WORK ITEM =>
Restate, word for word, every line of the data.

TASK DATA =>
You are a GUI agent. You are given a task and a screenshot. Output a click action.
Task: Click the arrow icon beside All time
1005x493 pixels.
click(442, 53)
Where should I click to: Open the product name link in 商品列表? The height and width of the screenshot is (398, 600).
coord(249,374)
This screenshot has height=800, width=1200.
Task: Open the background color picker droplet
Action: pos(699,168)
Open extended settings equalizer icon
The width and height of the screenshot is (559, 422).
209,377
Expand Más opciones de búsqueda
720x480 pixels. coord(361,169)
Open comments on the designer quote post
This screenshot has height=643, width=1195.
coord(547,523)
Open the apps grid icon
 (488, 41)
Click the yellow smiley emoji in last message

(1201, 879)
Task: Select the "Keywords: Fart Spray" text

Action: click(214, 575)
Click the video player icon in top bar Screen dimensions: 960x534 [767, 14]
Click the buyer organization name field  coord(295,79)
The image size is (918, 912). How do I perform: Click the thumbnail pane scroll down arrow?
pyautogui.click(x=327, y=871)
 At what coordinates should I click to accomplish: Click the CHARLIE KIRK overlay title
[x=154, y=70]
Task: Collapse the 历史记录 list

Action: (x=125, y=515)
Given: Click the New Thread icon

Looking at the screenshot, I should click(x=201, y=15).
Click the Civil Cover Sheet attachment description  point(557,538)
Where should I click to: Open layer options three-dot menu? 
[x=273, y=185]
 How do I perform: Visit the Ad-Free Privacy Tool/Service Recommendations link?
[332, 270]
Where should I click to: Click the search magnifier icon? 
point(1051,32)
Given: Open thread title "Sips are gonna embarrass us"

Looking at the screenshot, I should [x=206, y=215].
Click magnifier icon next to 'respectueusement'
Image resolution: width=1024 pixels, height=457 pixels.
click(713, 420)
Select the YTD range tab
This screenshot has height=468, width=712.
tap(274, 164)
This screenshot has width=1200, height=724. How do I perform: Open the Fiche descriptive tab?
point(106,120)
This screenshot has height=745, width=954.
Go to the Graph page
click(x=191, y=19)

SOLUTION =>
You are a GUI agent. You are given a task and a screenshot. Output a click action.
Task: Click the arrow icon beside All time
1005x493 pixels.
click(442, 53)
Where should I click to: Open the product name link in 商品列表? The height and width of the screenshot is (398, 600).
coord(249,374)
This screenshot has height=800, width=1200.
Task: Open the background color picker droplet
Action: pos(699,168)
Open extended settings equalizer icon
The width and height of the screenshot is (559, 422).
209,377
Expand Más opciones de búsqueda
720x480 pixels. coord(361,169)
Open comments on the designer quote post
This screenshot has height=643, width=1195.
coord(547,523)
Open the apps grid icon
 (488, 41)
Click the yellow smiley emoji in last message

(1201, 879)
Task: Select the "Keywords: Fart Spray" text

Action: click(214, 575)
Click the video player icon in top bar Screen dimensions: 960x534 [767, 14]
Click the buyer organization name field  coord(295,79)
The image size is (918, 912). How do I perform: Click the thumbnail pane scroll down arrow?
pyautogui.click(x=327, y=871)
 At what coordinates should I click to accomplish: Click the CHARLIE KIRK overlay title
[x=154, y=70]
Task: Collapse the 历史记录 list

Action: (x=125, y=515)
Given: Click the New Thread icon

Looking at the screenshot, I should click(x=201, y=15).
Click the Civil Cover Sheet attachment description  point(557,538)
Where should I click to: Open layer options three-dot menu? 
[x=273, y=185]
 How do I perform: Visit the Ad-Free Privacy Tool/Service Recommendations link?
[332, 270]
Where should I click to: Click the search magnifier icon? 
point(1051,32)
Given: Open thread title "Sips are gonna embarrass us"

Looking at the screenshot, I should [x=206, y=215].
Click magnifier icon next to 'respectueusement'
Image resolution: width=1024 pixels, height=457 pixels.
click(713, 420)
Select the YTD range tab
This screenshot has height=468, width=712.
tap(274, 164)
This screenshot has width=1200, height=724. How do I perform: Open the Fiche descriptive tab?
point(106,120)
This screenshot has height=745, width=954.
Go to the Graph page
click(x=191, y=19)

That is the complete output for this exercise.